All we had to do was catch this shuttle that was there specifically
to get people from this very train stop(about fifty people in all) to
the festival grounds. Easy-peazy we thought, there is a festival
official, everything looked in order, this day had been a total slam
dunk! Except the shuttle never arrived. We were initially told to
just call a cab, but it turns out there was only one taxi for the
entire town sooo... I still don't know what happened to it, but hey,
we saw this cool sunset while we waited!
Eventually they got a bus
out to us, we found the festival grounds before it got dark and were
able to pitch our tent and catch some sleep. That was two nights ago
and the time in between has been incredible.

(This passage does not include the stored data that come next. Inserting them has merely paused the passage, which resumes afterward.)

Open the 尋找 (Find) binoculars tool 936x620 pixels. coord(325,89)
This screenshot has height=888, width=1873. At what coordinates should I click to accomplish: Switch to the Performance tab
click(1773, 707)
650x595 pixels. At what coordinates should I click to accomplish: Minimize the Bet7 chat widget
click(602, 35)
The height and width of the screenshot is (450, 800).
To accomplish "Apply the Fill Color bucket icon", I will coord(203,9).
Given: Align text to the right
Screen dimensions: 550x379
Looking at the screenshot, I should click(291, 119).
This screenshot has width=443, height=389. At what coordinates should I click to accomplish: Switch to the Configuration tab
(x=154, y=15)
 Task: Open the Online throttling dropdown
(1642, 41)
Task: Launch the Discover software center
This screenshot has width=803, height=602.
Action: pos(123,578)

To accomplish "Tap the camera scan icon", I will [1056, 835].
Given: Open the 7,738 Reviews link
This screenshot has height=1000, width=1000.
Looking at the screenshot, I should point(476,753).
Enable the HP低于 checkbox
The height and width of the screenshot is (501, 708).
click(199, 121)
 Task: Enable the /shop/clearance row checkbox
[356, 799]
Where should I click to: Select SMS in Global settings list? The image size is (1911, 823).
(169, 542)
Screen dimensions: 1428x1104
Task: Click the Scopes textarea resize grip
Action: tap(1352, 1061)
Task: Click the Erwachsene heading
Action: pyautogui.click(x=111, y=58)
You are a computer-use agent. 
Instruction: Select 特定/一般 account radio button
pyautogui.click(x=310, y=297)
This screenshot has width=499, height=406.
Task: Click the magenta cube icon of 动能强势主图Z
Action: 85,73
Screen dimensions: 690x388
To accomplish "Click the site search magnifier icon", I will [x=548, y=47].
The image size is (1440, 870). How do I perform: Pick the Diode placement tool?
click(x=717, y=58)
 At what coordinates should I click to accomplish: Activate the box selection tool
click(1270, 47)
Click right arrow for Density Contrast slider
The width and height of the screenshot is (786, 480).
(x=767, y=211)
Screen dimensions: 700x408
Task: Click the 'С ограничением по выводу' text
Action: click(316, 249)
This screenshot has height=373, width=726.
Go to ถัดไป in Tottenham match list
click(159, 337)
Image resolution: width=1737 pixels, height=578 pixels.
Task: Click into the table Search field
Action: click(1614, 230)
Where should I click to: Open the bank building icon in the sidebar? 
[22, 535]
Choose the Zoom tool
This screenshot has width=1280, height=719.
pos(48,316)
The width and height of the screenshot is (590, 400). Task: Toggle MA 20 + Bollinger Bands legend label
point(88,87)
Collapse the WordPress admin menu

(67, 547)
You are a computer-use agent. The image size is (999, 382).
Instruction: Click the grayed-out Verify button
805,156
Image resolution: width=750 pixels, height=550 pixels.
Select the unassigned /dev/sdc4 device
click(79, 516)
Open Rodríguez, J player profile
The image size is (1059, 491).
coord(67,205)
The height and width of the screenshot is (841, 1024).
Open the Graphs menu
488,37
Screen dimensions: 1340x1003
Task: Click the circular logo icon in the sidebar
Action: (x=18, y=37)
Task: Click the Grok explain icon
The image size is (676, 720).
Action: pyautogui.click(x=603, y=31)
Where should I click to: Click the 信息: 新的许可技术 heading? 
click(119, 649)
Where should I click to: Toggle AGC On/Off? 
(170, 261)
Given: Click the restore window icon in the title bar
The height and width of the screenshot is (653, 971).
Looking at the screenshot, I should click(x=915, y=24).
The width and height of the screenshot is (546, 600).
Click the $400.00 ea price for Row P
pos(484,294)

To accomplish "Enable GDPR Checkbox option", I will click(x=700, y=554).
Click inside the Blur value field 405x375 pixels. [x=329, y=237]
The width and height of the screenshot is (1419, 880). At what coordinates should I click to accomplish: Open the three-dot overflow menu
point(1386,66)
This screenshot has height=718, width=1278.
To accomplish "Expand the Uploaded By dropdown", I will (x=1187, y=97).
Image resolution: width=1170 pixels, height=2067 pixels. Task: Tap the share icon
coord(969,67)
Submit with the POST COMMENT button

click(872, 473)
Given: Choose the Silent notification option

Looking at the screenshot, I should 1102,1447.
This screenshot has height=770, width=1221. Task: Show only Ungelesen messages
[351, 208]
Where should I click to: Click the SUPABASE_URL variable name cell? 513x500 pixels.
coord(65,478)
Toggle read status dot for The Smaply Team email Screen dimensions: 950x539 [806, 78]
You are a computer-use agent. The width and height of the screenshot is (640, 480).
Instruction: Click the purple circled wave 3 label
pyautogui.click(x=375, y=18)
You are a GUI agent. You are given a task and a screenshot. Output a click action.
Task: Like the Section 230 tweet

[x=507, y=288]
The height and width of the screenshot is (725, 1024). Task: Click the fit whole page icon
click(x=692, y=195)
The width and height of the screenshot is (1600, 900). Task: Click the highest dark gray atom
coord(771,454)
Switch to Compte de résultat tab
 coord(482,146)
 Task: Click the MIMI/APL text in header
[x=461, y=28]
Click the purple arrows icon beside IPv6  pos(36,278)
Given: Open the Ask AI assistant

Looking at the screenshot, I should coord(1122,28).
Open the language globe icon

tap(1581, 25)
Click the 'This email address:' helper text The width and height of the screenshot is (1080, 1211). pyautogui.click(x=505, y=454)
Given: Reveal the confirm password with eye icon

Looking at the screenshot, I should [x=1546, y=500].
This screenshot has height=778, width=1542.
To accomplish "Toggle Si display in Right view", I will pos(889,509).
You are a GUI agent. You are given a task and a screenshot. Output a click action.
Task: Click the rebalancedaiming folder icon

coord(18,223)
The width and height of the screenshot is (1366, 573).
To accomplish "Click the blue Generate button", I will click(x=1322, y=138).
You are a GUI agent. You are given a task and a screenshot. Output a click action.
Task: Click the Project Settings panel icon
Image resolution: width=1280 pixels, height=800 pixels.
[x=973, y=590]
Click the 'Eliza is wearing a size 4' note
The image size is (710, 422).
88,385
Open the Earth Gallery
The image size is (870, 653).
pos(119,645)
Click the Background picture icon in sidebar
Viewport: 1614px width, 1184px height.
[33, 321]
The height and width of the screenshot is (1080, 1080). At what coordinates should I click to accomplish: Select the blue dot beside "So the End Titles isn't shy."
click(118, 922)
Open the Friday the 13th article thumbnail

There has been awesome
music, (mostly) awesome weather, and generally a very relaxed
atmosphere. Last night we got to see one of my most favorite bands,
Gogol Bordello. They sang, they played, they ran all over the stage
and the crowd loved this unique music which can only be described as
gypsy-punk. It was incredible.
Something about this place
is magical. I write this from the ground of my tent as I watch the
clouds float past out of the door. On the other side of a grove of
trees to my left are several stages from which we can hear all types
of music. All around me is a giant tent city with people milling
about and generally enjoying a really nice weekend. People sleep in
the grass, do more or less as they like, and everyone seems to get
along quite famously. Oh, and the food is so much better than any
sort of concert or festival I've ever seen in the states. It has
made a great resting point after all the wonder of Amsterdam and
Prague. By the time anybody reads this it will be two days from now
and we will be in Berlin and hopefully knee-deep in our next
adventure.
And so, to those of you
half-way around the world, I implore you to do one thing for me. It
matters not if you do it today or tomorrow, but someday take a second
to slow down and catch a raindrop :)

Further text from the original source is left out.